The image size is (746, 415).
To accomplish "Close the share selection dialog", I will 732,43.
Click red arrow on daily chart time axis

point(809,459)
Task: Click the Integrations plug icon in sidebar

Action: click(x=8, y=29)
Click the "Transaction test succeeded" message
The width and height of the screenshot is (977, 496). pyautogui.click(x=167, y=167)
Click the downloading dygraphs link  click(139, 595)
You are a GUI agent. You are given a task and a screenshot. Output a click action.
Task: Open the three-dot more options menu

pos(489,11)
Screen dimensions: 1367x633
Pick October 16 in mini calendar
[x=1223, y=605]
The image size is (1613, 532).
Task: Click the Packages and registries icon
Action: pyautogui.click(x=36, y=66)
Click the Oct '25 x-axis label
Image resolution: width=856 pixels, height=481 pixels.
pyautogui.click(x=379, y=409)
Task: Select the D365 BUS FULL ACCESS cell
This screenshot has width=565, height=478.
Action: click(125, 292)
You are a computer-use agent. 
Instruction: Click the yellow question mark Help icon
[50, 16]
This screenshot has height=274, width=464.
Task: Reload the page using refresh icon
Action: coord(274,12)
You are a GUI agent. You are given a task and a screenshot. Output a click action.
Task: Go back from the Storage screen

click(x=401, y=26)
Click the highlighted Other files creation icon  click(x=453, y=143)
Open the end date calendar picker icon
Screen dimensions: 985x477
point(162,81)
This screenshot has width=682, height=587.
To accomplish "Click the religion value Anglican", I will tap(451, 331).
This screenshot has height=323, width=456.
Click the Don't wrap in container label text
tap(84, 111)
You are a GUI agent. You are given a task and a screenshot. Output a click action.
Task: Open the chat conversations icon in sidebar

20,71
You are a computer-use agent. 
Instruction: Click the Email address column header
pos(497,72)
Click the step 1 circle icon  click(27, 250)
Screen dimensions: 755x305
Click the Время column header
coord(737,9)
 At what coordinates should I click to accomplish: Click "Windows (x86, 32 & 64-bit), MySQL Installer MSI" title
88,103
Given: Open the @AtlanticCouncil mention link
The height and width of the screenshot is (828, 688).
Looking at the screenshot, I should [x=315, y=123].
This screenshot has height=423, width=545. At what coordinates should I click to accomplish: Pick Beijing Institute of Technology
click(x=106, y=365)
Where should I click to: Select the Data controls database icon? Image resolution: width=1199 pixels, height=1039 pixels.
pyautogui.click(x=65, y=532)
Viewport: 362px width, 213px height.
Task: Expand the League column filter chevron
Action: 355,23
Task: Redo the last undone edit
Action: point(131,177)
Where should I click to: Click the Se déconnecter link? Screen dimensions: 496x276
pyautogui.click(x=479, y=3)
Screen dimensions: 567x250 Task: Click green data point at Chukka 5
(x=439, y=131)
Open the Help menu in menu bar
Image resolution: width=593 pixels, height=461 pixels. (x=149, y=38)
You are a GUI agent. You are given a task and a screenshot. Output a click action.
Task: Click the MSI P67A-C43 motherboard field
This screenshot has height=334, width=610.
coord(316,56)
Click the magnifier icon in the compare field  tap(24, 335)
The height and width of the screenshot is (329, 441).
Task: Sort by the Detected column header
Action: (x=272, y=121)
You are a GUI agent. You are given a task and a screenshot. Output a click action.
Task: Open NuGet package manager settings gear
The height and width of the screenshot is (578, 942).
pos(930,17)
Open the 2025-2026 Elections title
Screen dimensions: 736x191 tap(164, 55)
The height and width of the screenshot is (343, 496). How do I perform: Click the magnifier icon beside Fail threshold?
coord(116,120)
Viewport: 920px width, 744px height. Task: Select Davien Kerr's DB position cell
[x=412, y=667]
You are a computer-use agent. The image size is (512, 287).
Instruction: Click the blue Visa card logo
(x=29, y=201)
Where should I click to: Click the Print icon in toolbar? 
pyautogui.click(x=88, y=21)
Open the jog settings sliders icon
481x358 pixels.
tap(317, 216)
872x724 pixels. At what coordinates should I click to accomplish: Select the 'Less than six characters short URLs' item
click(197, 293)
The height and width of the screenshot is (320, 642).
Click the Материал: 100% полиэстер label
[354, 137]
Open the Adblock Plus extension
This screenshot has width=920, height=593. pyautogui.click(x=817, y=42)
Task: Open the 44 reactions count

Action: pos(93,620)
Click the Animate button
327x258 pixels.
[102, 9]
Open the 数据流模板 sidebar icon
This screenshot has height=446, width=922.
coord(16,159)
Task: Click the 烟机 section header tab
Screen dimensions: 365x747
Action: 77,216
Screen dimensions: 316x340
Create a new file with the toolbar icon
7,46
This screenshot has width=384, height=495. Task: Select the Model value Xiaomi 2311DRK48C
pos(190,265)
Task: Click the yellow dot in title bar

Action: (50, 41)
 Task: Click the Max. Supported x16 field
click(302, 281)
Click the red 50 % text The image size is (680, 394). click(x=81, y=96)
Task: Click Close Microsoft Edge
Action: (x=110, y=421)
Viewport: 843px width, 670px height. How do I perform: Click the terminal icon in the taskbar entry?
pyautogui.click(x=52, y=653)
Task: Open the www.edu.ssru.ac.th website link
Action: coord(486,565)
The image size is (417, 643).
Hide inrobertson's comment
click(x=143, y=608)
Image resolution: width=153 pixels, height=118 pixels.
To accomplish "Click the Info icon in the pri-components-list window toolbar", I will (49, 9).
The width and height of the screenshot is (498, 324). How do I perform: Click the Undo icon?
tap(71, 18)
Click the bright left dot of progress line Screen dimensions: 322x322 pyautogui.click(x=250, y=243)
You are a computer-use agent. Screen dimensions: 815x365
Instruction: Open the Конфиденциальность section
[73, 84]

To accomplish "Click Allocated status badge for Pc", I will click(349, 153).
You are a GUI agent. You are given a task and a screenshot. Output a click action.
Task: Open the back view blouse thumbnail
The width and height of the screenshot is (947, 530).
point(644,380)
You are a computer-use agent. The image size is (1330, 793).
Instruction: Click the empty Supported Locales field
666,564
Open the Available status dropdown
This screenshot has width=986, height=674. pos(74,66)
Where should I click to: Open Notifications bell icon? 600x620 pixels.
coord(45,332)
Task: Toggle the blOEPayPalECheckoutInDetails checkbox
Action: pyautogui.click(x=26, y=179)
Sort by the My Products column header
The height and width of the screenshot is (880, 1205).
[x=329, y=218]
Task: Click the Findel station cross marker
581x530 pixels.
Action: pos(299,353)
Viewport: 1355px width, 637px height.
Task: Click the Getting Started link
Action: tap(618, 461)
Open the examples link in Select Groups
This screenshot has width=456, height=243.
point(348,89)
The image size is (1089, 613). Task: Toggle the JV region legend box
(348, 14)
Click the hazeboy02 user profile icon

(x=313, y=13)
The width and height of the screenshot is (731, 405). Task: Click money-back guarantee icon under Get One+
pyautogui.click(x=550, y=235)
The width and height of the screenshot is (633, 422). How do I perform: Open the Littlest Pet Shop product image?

◆ ◆ ◆ ◆

Task objective |
Go through the listing above and restate it word for word.

Response to this task |
The image size is (746, 415).
To accomplish "Close the share selection dialog", I will 732,43.
Click red arrow on daily chart time axis

point(809,459)
Task: Click the Integrations plug icon in sidebar

Action: click(x=8, y=29)
Click the "Transaction test succeeded" message
The width and height of the screenshot is (977, 496). pyautogui.click(x=167, y=167)
Click the downloading dygraphs link  click(139, 595)
You are a GUI agent. You are given a task and a screenshot. Output a click action.
Task: Open the three-dot more options menu

pos(489,11)
Screen dimensions: 1367x633
Pick October 16 in mini calendar
[x=1223, y=605]
The image size is (1613, 532).
Task: Click the Packages and registries icon
Action: pyautogui.click(x=36, y=66)
Click the Oct '25 x-axis label
Image resolution: width=856 pixels, height=481 pixels.
pyautogui.click(x=379, y=409)
Task: Select the D365 BUS FULL ACCESS cell
This screenshot has width=565, height=478.
Action: click(125, 292)
You are a computer-use agent. 
Instruction: Click the yellow question mark Help icon
[50, 16]
This screenshot has height=274, width=464.
Task: Reload the page using refresh icon
Action: coord(274,12)
You are a GUI agent. You are given a task and a screenshot. Output a click action.
Task: Go back from the Storage screen

click(x=401, y=26)
Click the highlighted Other files creation icon  click(x=453, y=143)
Open the end date calendar picker icon
Screen dimensions: 985x477
point(162,81)
This screenshot has width=682, height=587.
To accomplish "Click the religion value Anglican", I will tap(451, 331).
This screenshot has height=323, width=456.
Click the Don't wrap in container label text
tap(84, 111)
You are a GUI agent. You are given a task and a screenshot. Output a click action.
Task: Open the chat conversations icon in sidebar

20,71
You are a computer-use agent. 
Instruction: Click the Email address column header
pos(497,72)
Click the step 1 circle icon  click(27, 250)
Screen dimensions: 755x305
Click the Время column header
coord(737,9)
 At what coordinates should I click to accomplish: Click "Windows (x86, 32 & 64-bit), MySQL Installer MSI" title
88,103
Given: Open the @AtlanticCouncil mention link
The height and width of the screenshot is (828, 688).
Looking at the screenshot, I should [x=315, y=123].
This screenshot has height=423, width=545. At what coordinates should I click to accomplish: Pick Beijing Institute of Technology
click(x=106, y=365)
Where should I click to: Select the Data controls database icon? Image resolution: width=1199 pixels, height=1039 pixels.
pyautogui.click(x=65, y=532)
Viewport: 362px width, 213px height.
Task: Expand the League column filter chevron
Action: 355,23
Task: Redo the last undone edit
Action: point(131,177)
Where should I click to: Click the Se déconnecter link? Screen dimensions: 496x276
pyautogui.click(x=479, y=3)
Screen dimensions: 567x250 Task: Click green data point at Chukka 5
(x=439, y=131)
Open the Help menu in menu bar
Image resolution: width=593 pixels, height=461 pixels. (x=149, y=38)
You are a GUI agent. You are given a task and a screenshot. Output a click action.
Task: Click the MSI P67A-C43 motherboard field
This screenshot has height=334, width=610.
coord(316,56)
Click the magnifier icon in the compare field  tap(24, 335)
The height and width of the screenshot is (329, 441).
Task: Sort by the Detected column header
Action: (x=272, y=121)
You are a GUI agent. You are given a task and a screenshot. Output a click action.
Task: Open NuGet package manager settings gear
The height and width of the screenshot is (578, 942).
pos(930,17)
Open the 2025-2026 Elections title
Screen dimensions: 736x191 tap(164, 55)
The height and width of the screenshot is (343, 496). How do I perform: Click the magnifier icon beside Fail threshold?
coord(116,120)
Viewport: 920px width, 744px height. Task: Select Davien Kerr's DB position cell
[x=412, y=667]
You are a computer-use agent. The image size is (512, 287).
Instruction: Click the blue Visa card logo
(x=29, y=201)
Where should I click to: Click the Print icon in toolbar? 
pyautogui.click(x=88, y=21)
Open the jog settings sliders icon
481x358 pixels.
tap(317, 216)
872x724 pixels. At what coordinates should I click to accomplish: Select the 'Less than six characters short URLs' item
click(197, 293)
The height and width of the screenshot is (320, 642).
Click the Материал: 100% полиэстер label
[354, 137]
Open the Adblock Plus extension
This screenshot has width=920, height=593. pyautogui.click(x=817, y=42)
Task: Open the 44 reactions count

Action: pos(93,620)
Click the Animate button
327x258 pixels.
[102, 9]
Open the 数据流模板 sidebar icon
This screenshot has height=446, width=922.
coord(16,159)
Task: Click the 烟机 section header tab
Screen dimensions: 365x747
Action: 77,216
Screen dimensions: 316x340
Create a new file with the toolbar icon
7,46
This screenshot has width=384, height=495. Task: Select the Model value Xiaomi 2311DRK48C
pos(190,265)
Task: Click the yellow dot in title bar

Action: (50, 41)
 Task: Click the Max. Supported x16 field
click(302, 281)
Click the red 50 % text The image size is (680, 394). click(x=81, y=96)
Task: Click Close Microsoft Edge
Action: (x=110, y=421)
Viewport: 843px width, 670px height. How do I perform: Click the terminal icon in the taskbar entry?
pyautogui.click(x=52, y=653)
Task: Open the www.edu.ssru.ac.th website link
Action: coord(486,565)
The image size is (417, 643).
Hide inrobertson's comment
click(x=143, y=608)
Image resolution: width=153 pixels, height=118 pixels.
To accomplish "Click the Info icon in the pri-components-list window toolbar", I will (49, 9).
The width and height of the screenshot is (498, 324). How do I perform: Click the Undo icon?
tap(71, 18)
Click the bright left dot of progress line Screen dimensions: 322x322 pyautogui.click(x=250, y=243)
You are a computer-use agent. Screen dimensions: 815x365
Instruction: Open the Конфиденциальность section
[73, 84]

To accomplish "Click Allocated status badge for Pc", I will click(349, 153).
You are a GUI agent. You are given a task and a screenshot. Output a click action.
Task: Open the back view blouse thumbnail
The width and height of the screenshot is (947, 530).
point(644,380)
You are a computer-use agent. The image size is (1330, 793).
Instruction: Click the empty Supported Locales field
666,564
Open the Available status dropdown
This screenshot has width=986, height=674. pos(74,66)
Where should I click to: Open Notifications bell icon? 600x620 pixels.
coord(45,332)
Task: Toggle the blOEPayPalECheckoutInDetails checkbox
Action: pyautogui.click(x=26, y=179)
Sort by the My Products column header
The height and width of the screenshot is (880, 1205).
[x=329, y=218]
Task: Click the Findel station cross marker
581x530 pixels.
Action: pos(299,353)
Viewport: 1355px width, 637px height.
Task: Click the Getting Started link
Action: tap(618, 461)
Open the examples link in Select Groups
This screenshot has width=456, height=243.
point(348,89)
The image size is (1089, 613). Task: Toggle the JV region legend box
(348, 14)
Click the hazeboy02 user profile icon

(x=313, y=13)
The width and height of the screenshot is (731, 405). Task: Click money-back guarantee icon under Get One+
pyautogui.click(x=550, y=235)
The width and height of the screenshot is (633, 422). How do I perform: Open the Littlest Pet Shop product image?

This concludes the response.